**Your instructions**
Render every line of the records below as a JSON list of strings, one string per line, skipping blank lines. Leave the pictures out.

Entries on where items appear
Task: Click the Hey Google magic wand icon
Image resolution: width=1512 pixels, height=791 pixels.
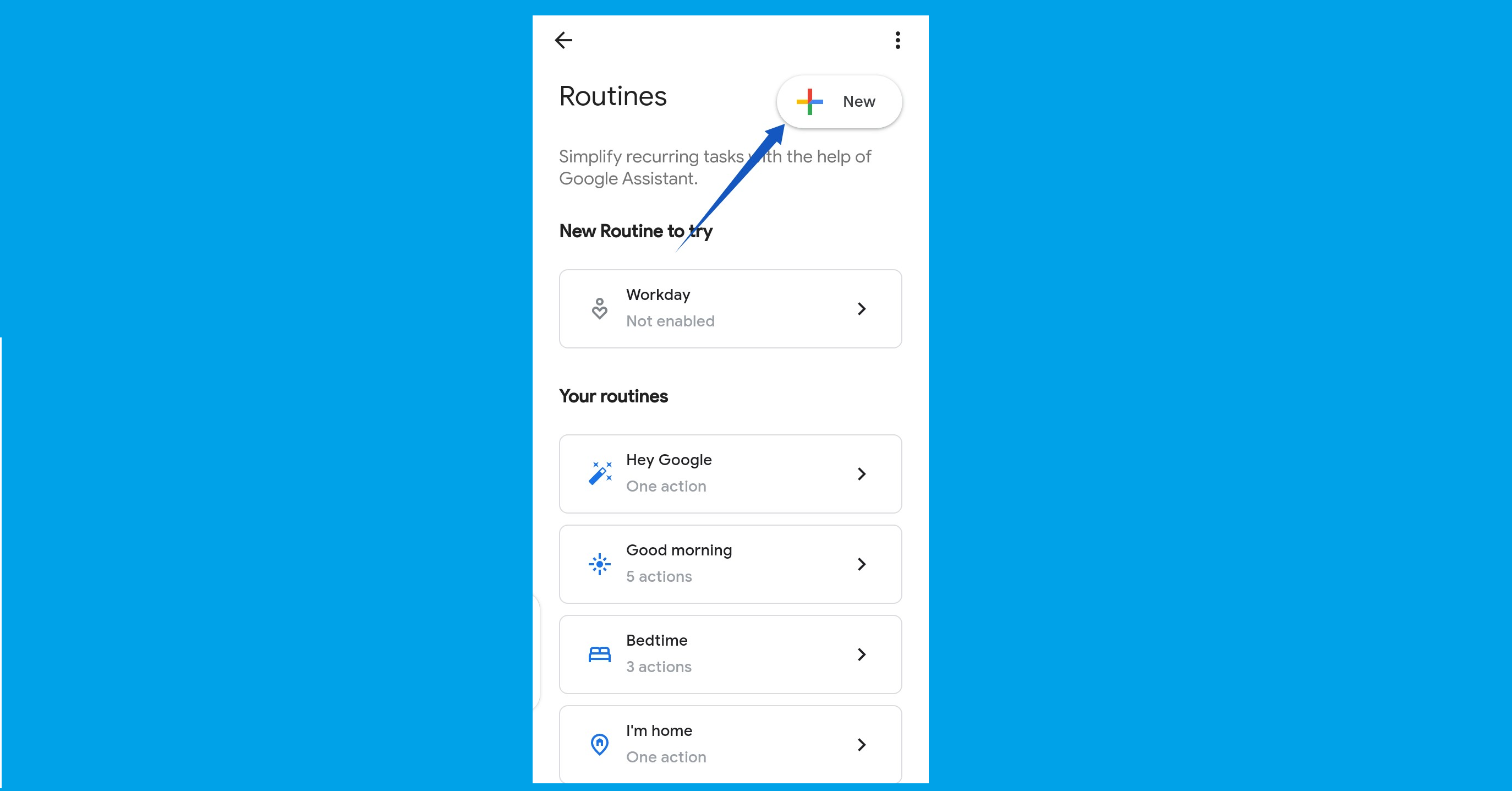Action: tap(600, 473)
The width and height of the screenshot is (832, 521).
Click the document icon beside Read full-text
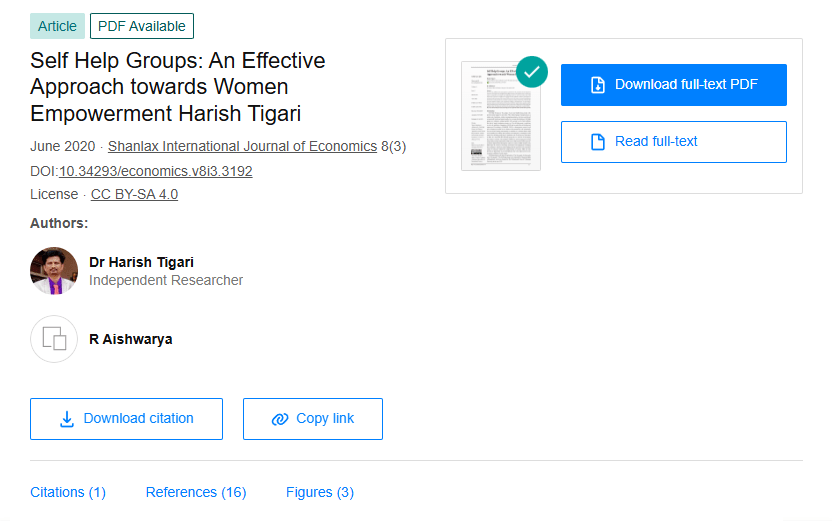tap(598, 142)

**Task output**
[
  "Task: Click the Hey Google magic wand icon",
  "Image resolution: width=1512 pixels, height=791 pixels.",
  "Action: tap(600, 473)",
  "The width and height of the screenshot is (832, 521).",
  "Click the document icon beside Read full-text",
  "tap(598, 142)"
]